American steelmaking company

The Tennessee Coal, Iron and Railroad Company (1852–1952), also known as TCI and the Tennessee Company, was a major American steel manufacturer with interests in coal and iron ore mining and railroad operations. Originally based entirely within Tennessee, it relocated most of its business to Alabama in the late nineteenth century, following protests over its use of free convict labor. With a sizable real estate portfolio, the company owned several Birmingham satellite towns, including Ensley, Fairfield, Docena, Edgewater and Bayview. It also established a coal mining camp it sold to U.S. Steel which developed it into the Westfield, Alabama planned community.

At one time the second largest steel producer in the United States, TCI was listed on the first Dow Jones Industrial Average in 1896. However, in 1907, the company was merged with its principal rival, the United States Steel Corporation. The Tennessee Coal, Iron and Railroad Company was subsequently operated as a subsidiary of U. S. Steel for 45 years until it became a division of its parent company in 1952.

==History==

===Early history===
The Tennessee Coal, Iron and Railroad Company was founded as the Sewanee Furnace Company, a small mining concern established in 1852 by Nashville entrepreneurs seeking to exploit Tennessee's rich coal reserves and the 19th century railroad boom. After losing money, the business was sold to New York investors in 1859 and reorganized as the Tennessee Coal and Rail Company, but the outbreak of the Civil War the following year saw the fleeting company repossessed by local creditors.

It became Tennessee's leading coal extractor over the next decade, mining and transporting coal around the towns of Cowan and Tracy City in the Cumberland Mountains, and soon branched out into coke manufacture. This practice of both extracting and moving coal to market by building private rail tracks was not unusual at the time, as by owning the tracks that served their mines, businesses could undercut rivals at market by saving money on transportation. A Thomas O'Connor purchased the company in 1876 and expanded the business into iron manufacture in order to stimulate coke sales, building a blast furnace near Cowan. The business was subsequently renamed the Tennessee Coal, Iron, and Railroad Company. TCI never again changed its name, despite its later expansion into Alabama following the 1886 purchase of the Birmingham-based Pratt Coal and Iron Company.
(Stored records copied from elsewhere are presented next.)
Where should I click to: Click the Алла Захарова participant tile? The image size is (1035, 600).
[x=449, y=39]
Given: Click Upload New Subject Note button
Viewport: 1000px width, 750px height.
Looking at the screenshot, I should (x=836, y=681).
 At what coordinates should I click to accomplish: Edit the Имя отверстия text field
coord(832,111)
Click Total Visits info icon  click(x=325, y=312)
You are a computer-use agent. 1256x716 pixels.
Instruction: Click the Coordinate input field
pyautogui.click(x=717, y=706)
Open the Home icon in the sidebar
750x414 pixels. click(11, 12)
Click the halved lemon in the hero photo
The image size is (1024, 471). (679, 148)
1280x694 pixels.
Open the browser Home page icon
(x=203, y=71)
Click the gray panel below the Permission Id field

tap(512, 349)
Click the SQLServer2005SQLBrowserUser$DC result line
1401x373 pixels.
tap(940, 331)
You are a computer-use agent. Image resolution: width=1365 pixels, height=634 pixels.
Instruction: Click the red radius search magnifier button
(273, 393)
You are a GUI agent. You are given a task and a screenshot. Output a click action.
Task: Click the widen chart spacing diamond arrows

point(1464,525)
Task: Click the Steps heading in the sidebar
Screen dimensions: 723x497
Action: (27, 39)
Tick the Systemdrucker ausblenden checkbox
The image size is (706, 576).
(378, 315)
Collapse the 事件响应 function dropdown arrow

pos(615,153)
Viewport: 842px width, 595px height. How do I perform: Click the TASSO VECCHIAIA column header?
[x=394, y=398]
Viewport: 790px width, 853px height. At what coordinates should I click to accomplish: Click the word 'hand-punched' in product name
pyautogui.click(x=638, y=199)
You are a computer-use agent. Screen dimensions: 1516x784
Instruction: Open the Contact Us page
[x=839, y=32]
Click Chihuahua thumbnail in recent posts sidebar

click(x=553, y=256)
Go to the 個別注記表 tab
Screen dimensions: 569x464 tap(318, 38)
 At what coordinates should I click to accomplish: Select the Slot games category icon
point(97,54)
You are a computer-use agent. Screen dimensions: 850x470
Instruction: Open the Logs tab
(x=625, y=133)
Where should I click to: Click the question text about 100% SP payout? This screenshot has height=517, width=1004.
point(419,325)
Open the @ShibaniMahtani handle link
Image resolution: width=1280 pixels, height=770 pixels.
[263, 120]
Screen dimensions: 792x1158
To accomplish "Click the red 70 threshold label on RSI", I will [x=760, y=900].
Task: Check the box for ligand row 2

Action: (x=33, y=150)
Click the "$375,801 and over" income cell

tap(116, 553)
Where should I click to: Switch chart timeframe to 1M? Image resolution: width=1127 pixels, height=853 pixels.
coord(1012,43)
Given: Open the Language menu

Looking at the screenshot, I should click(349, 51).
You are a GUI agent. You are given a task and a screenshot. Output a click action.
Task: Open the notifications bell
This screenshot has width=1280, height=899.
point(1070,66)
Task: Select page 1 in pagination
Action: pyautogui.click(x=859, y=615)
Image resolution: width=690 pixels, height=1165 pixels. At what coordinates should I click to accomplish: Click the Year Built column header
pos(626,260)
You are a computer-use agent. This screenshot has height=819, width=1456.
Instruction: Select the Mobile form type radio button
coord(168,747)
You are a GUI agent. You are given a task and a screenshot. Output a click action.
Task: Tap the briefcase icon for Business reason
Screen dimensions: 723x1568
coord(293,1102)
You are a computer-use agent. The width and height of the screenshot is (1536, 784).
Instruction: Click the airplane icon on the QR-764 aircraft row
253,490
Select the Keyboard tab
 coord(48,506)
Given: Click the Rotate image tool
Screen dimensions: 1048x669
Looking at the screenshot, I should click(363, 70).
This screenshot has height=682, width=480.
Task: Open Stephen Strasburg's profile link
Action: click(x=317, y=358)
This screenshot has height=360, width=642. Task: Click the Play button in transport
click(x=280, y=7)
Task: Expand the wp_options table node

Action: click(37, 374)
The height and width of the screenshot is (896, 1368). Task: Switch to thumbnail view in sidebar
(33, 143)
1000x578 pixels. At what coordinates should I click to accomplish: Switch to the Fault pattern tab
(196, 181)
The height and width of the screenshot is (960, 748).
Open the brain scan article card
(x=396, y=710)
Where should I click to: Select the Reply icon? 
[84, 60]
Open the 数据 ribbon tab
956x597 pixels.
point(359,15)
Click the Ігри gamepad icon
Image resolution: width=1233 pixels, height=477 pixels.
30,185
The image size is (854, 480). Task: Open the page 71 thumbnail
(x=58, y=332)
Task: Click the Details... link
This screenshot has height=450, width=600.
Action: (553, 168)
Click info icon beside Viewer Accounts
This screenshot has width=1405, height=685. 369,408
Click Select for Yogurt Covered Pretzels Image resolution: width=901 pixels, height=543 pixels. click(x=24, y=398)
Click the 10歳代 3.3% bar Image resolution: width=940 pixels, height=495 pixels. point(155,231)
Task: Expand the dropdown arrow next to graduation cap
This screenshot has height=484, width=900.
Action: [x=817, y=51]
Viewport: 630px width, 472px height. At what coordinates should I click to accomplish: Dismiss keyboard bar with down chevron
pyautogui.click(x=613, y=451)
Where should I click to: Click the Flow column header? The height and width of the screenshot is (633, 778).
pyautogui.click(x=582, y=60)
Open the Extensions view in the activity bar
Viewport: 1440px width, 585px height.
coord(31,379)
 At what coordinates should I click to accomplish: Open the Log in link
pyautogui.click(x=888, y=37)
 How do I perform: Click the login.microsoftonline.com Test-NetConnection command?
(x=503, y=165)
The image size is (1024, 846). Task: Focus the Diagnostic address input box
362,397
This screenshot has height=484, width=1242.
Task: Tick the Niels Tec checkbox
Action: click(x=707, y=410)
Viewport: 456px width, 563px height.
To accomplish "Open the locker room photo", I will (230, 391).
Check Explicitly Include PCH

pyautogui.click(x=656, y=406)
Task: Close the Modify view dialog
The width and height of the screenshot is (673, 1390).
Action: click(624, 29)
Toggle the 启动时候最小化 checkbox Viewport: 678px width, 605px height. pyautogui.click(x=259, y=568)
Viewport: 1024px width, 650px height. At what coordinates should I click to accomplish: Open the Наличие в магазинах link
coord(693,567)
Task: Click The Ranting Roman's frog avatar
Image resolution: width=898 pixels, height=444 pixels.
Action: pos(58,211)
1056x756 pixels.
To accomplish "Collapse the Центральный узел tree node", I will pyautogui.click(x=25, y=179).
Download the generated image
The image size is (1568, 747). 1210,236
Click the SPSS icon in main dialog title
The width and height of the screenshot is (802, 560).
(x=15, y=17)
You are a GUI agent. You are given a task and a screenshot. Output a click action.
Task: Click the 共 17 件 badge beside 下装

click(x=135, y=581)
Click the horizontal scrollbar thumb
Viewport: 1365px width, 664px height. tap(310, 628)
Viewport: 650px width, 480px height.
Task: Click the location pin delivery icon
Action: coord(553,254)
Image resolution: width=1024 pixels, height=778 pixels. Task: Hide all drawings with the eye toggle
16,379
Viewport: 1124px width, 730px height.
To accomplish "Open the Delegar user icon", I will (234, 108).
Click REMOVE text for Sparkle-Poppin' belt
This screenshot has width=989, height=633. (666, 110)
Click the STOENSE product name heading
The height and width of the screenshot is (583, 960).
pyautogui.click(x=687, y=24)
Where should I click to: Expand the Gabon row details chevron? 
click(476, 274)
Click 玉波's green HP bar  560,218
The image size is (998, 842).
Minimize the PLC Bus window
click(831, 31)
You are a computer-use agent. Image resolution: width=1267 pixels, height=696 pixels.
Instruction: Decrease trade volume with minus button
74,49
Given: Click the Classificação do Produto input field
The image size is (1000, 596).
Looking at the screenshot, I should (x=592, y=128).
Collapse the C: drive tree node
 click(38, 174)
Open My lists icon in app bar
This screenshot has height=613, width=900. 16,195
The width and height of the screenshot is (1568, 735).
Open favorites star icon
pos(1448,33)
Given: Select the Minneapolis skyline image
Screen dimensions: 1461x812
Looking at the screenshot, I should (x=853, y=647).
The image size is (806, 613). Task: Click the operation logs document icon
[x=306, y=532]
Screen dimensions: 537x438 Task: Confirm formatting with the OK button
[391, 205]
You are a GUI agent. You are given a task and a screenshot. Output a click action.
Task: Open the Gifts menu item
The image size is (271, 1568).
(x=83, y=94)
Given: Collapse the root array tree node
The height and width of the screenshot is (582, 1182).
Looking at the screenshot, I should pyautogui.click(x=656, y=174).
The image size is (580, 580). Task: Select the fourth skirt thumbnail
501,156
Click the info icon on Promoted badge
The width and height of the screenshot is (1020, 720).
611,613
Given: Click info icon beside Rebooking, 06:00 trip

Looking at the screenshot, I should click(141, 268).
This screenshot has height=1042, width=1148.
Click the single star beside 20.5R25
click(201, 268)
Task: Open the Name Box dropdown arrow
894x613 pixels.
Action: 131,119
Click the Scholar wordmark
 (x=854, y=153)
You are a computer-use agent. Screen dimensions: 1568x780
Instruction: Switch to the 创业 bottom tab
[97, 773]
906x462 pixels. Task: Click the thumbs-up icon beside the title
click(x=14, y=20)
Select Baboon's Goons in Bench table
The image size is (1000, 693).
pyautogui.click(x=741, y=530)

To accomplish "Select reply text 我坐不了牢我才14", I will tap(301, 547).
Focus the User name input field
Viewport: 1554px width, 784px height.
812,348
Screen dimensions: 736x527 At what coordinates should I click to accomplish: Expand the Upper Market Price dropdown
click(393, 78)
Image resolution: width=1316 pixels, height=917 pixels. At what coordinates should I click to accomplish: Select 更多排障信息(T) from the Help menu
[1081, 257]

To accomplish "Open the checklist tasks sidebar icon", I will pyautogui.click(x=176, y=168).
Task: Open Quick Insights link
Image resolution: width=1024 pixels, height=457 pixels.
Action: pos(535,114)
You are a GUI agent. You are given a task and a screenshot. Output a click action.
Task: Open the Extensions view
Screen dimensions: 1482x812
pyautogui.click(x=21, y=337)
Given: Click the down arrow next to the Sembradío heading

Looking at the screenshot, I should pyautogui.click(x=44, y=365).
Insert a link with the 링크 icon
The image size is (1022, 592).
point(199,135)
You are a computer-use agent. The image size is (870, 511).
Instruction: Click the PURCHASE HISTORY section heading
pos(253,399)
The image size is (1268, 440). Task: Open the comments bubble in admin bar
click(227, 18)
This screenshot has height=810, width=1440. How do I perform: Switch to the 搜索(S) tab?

As the company grew in the post-Civil War era, it made extensive use of convict labor, its leaders arguing that this labor was more reliable than paid (and often unionized) labor. The company operated a stockade prison near Tracy City, which was the subject of labor unrest at the time of the Coal Creek War in northeastern Tennessee. Conditions in the prison and the coal mines were harsh, with the prison population dying at an average rate of 10% per year during its period of operation. The company also provided convict labor to other coal mining operators when they experienced or were threatened by labor action. Hostility in the state to the use of convict labor led to its end there in 1896. TCI relocated its offices to Birmingham in 1895, where it could still use convict labor, relegating its native state to relative unimportance.

A coking plant of Pratt Co., TCI's first purchase in Alabama and the catalyst for its ultimate relocation there

Canny investments and the purchase of major competitors in 1888 and 1892 under the direction of financier Hiram Bond, TCI Corporate General Superintendent, saw the firm grow rapidly. The corporation was for several decades one of the few major heavy industries based in the largely agricultural Southern United States, by a wide margin the largest blast furnace operator in the South and at one time the second largest steel producer on the continent. Its 1900 asset sheet listed 17 blast furnaces, 3256 beehive coke ovens, 120 Solvay coke ovens, 15 red ore mines, as well an extensive network of railroads, although following the panic of 1893 the company shifted its primary interests from railroads to steel. TCI's largest industrial plant was located in Ensley, a company town founded in 1886 on the outskirts of Birmingham, Alabama, by company president Enoch Ensley. Ensley was served by the sizable Birmingham Southern Railroad, one of TCI's early acquisitions, and from 1899 contained four 200-ton blast furnaces. In 1906 two more furnaces were constructed, and 40,000 tonnes of steel were produced that year, feeding Ensley's integrated rail, wire and plate mills. The company was fiercely competitive with the larger Pittsburgh steel businesses to the north, owing to the remarkable fact that all the natural resources required to produce steel were located in abundance within a relatively small radius of the Birmingham mills.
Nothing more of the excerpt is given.